Paz de la Huerta as the mystery woman known only as Nude in The Limits of Control (2009)
Paz de la Huerta as the mystery woman known only as Nude

The next-to-last shot of the film is Isaach De Bankole sitting in an art gallery staring at a work on the wall that looks like a rumpled white bedsheet that has been hung on a canvas – you are not even sure whether it actually is an artwork or a cleaning cloth that the gallery has hung over the real painting. The baffling blankness of the scene surely seems the perfect epitaph for the entire film.

One of the great pluses of the film is Hong Kong-based cinematographer Christopher Doyle’s photography.
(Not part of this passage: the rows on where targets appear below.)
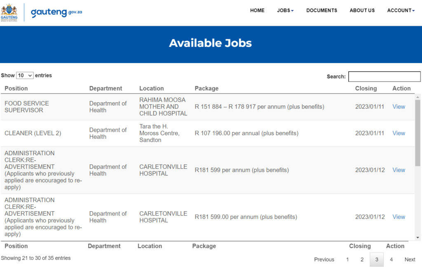Image resolution: width=422 pixels, height=269 pixels.
Task: Jump to pagination page 1
Action: pos(347,260)
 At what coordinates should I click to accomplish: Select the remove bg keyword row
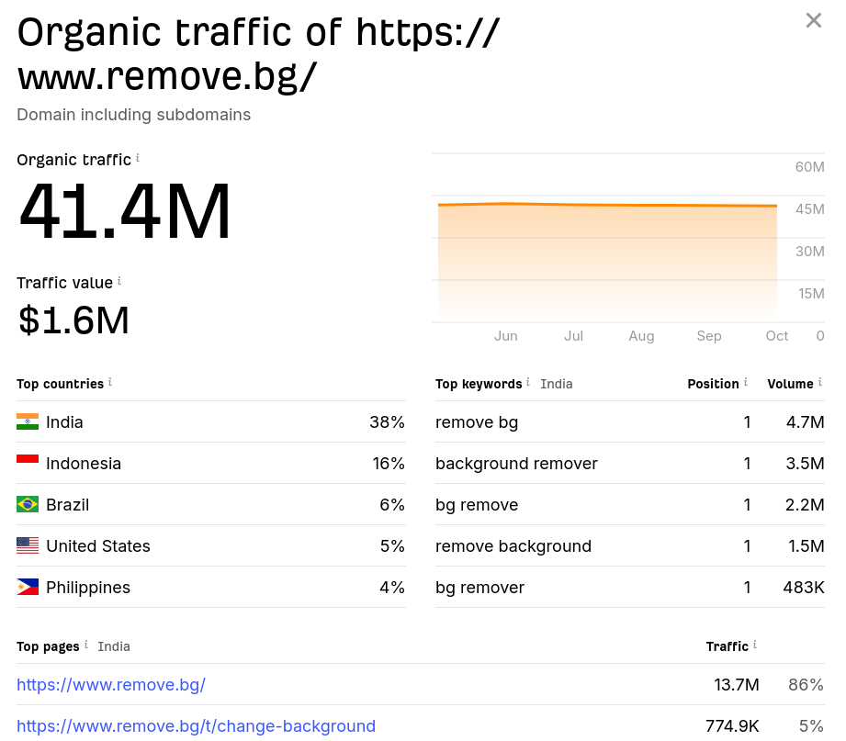[x=477, y=421]
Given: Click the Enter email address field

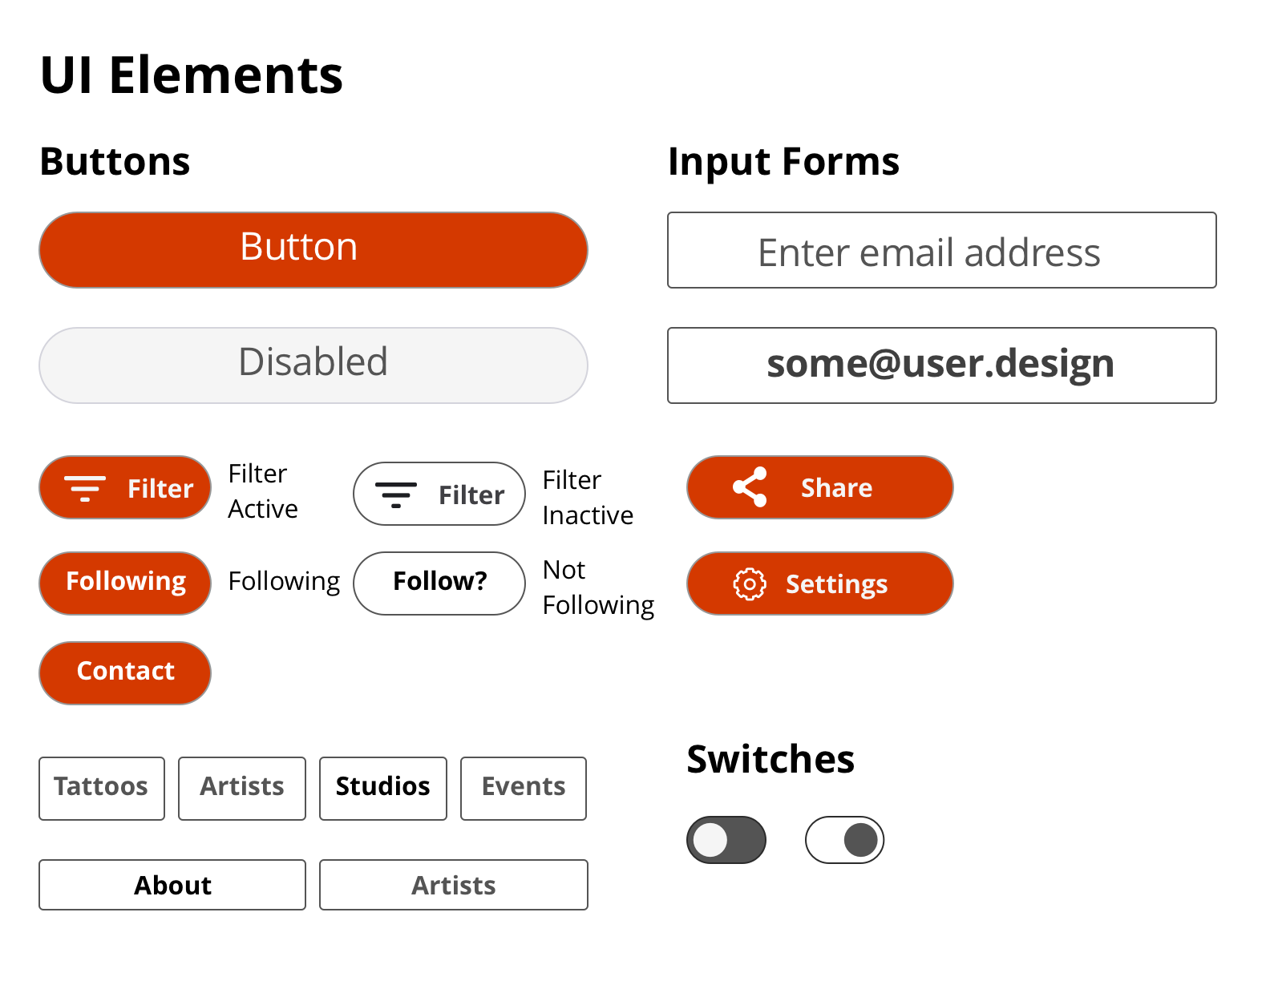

He shoots the Spanish cities and countryside with a cool modernism as though framing them for prints on the wall and this gives an enormously expansive life to the film. Were the cutting rate between Jim Jarmusch’s shots hurried up by at least twice the pace, The Limits of Control has a visual sophistication that could easily pass for a contemporary fashion commercial.

(Nominee for Best Supporting Actress (Paz de la Huerta) and Best Cinematography at this site’s Best of 2009 Awards).